Reading text:

★ ★ ★

8 Responses to “Bully Me No More (Lesson Plans)”

  • Anonymous says:
    December 16, 2010

    Brilliant, Karenne!
    This is what I'd call a rare good chunk of material (for) Development, capital D for that.

    It's absurdly good!

    It's a shame I don't have a class of teens to use it, or a class of anything actually. But will bookmark it for when I have.

  • seburnt says:
    December 16, 2010

    Wow, Karenne! I love it. You weren't kidding when you said you don't stay away from sensitive topics and the thought going into the materials and activities really demonstrates how to handle them. The tape on the floor is such a great transferable activity!

    There are two questions I have:
    1) What "common insults" did you use on the cards?
    2) I'm assuming this lesson brought out emergent language, which in addition to exposure to the topic, was the point. What came out of it?

    Tyson

  • KALINAGO ENGLISH says:
    December 18, 2010

    Thank you Willy,
    I do hope you will use it one day when you're back in classes!
    K


    Hi Tyson,
    Nope, no stranger to the difficult, me. Regarding this lesson, it's an old one I dug up and modernized - I used to teach teens both in Hong Kong and Ecuador, working with disadvantaged and in particular, in HK, we had a situation and had to deal with it.

    The common insults - well, I would write them here but that only further perpetuates that language, I think - if you, like me - have lived through any sort of bullying then you will remember some of the things said to you back then... but the best thing to do is ask your students for them.

    And, yes, the lesson brings out a lot of emergent language - it forces us to look deeply, to seek out truths - the best thing I can suggest is to do the lesson and then to listen closely to what the students have to tell you about how the more powerful gang up on the weak - and just how destructive this can all be.

  • KALINAGO ENGLISH says:
    December 18, 2010

    but also, sorry -forgot to add - I think what I've tried to do as much as possible, in terms of CT, is to show how we never one thing or the other, how we all at different times and stages of our lives participate on different levels. The tao thing I suppose, that

    What is a bad man but a good man's job
    What is a good man but a bad man's teacher...

    How nothing exists without the other... hmm, a bit too philosophical perhaps.

    Thanks for your comments guys, very appreciated.

    K

  • Clare says:
    December 18, 2010

    I'm sorry Karenne, but some of this lesson would just be too hardcore for me or my teen students. I'd be very uncomfortable with an activity that might end up with students needing to comfort each other...

  • KALINAGO ENGLISH says:
    December 18, 2010

    that's a fair enough comment Clare and I understand where you're coming from completely... it's just there are these events in our human experience... there are these deeply painful things that happen and children do kill themselves or contemplate it - I have no idea where the discussion of these tragic things belong

    If not discussed at home or within the circle of peers...

★ ★ ★

Supplied material:
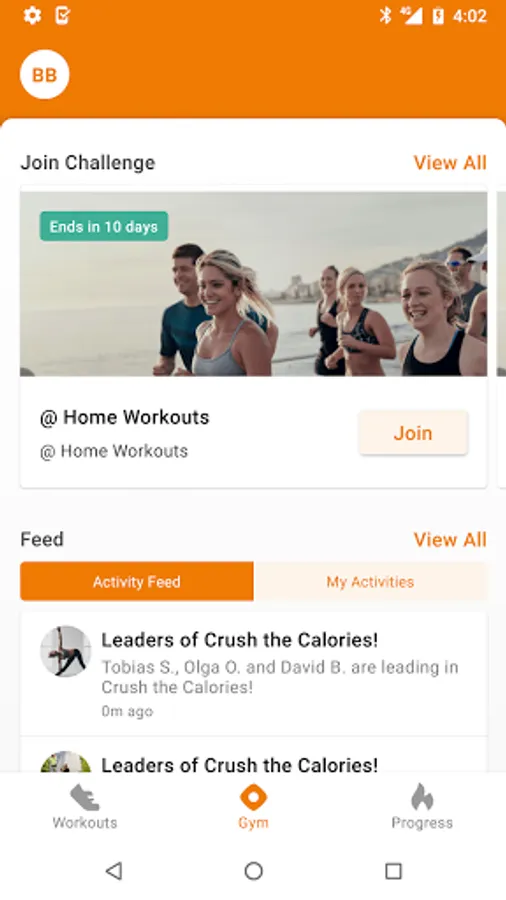Tap the settings gear in status bar
This screenshot has height=900, width=506.
tap(32, 15)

★ ★ ★

Tasks to perform:
- 1) List each distinct commenter name that appears before "says:" in the comment thread on the bullying lesson.
- 2) Echo the comment thread on the bullying lesson word for word, starting with "This is what" and going on through "great transferable activity!".
- 3) Write what follows the final line of the comment thread on the bullying lesson.

Results for each task:
- 1)
Anonymous
seburnt
KALINAGO ENGLISH
Clare

- 2)
This is what I'd call a rare good chunk of material (for) Development, capital D for that.

    It's absurdly good!

    It's a shame I don't have a class of teens to use it, or a class of anything actually. But will bookmark it for when I have.

  • seburnt says:
    December 16, 2010

    Wow, Karenne! I love it. You weren't kidding when you said you don't stay away from sensitive topics and the thought going into the materials and activities really demonstrates how to handle them. The tape on the floor is such a great transferable activity!

- 3)
    I don't know. I have a tragic tale I could tell of a young girl who wound up dead... but, but, but... for today, I think it's not a tale I'll tell.

    Thanks for your comment though - again - I do really hear what you're saying. I have no answers, really, just experiences.

  • Tyson says:
    December 18, 2010

    Yes, the fact that insults come up and are perpetuating the language is a point always to consider when doing such lessons. Should Ss be exposed to the language itself in order to be shown to avoid using it and/or know if someone is using it against them? Should the language be avoided altogether in order to keep Ss from knowing how to use it?

  • KALINAGO ENGLISH says:
    December 21, 2010

    Most indeed difficult, Tyson. I think, perhaps hypocritically that while I don't want to write these words on my blog I would bring them up in class.

    This is because I am no saint and I have used bullying words against others just as I have had horrifcally bullying words used against me and still remember them.

    But I did bring them up in class (this lesson is an old one - I don't teach teens at the moment) and got my students to help so that, by facing them we could "own" them.

    I think, referring a little to the conversation with Clare above, also... I guess I believe that there is a certain life-educational space that happens within a classroom and opportunity to be real, when real is needed.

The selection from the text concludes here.